» **What you are asked to do**: What are the lines, copied exactly, from the one containing "The height and width of the screenshot is (869, 1321)." through the last line of the records below, both included?

____________________

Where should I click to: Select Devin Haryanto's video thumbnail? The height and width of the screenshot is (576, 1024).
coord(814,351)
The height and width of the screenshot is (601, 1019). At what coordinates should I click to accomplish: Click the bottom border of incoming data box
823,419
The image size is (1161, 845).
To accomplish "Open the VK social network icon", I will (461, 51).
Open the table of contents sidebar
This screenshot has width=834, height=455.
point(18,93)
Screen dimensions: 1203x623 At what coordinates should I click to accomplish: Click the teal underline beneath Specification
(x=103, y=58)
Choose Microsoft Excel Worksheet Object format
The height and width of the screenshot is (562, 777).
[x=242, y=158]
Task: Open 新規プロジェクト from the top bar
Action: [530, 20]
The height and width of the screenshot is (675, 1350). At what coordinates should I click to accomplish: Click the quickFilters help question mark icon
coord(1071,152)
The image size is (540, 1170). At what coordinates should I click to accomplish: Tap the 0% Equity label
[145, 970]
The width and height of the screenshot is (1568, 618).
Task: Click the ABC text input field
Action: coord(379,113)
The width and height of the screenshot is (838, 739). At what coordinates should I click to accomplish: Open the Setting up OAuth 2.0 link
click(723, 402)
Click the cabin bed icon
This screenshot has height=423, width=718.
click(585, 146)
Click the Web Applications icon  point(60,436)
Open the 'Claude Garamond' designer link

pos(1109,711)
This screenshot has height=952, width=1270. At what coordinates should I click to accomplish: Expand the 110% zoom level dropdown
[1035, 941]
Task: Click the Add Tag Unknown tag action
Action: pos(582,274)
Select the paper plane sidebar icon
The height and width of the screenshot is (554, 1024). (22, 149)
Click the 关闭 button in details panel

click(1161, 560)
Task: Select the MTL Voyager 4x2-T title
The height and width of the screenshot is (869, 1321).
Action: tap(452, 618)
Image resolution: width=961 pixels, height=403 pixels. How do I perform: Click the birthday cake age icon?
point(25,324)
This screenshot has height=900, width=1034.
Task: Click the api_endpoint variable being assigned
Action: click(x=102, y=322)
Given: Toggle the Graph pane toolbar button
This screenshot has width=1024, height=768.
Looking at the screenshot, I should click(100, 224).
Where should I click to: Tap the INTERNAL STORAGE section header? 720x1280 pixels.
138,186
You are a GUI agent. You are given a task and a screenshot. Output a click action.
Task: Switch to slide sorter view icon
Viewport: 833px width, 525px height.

____________________

» **Answer box**:
The height and width of the screenshot is (869, 1321).
Action: tap(452, 618)
Image resolution: width=961 pixels, height=403 pixels. How do I perform: Click the birthday cake age icon?
point(25,324)
This screenshot has height=900, width=1034.
Task: Click the api_endpoint variable being assigned
Action: click(x=102, y=322)
Given: Toggle the Graph pane toolbar button
This screenshot has width=1024, height=768.
Looking at the screenshot, I should click(100, 224).
Where should I click to: Tap the INTERNAL STORAGE section header? 720x1280 pixels.
138,186
You are a GUI agent. You are given a task and a screenshot. Output a click action.
Task: Switch to slide sorter view icon
Viewport: 833px width, 525px height.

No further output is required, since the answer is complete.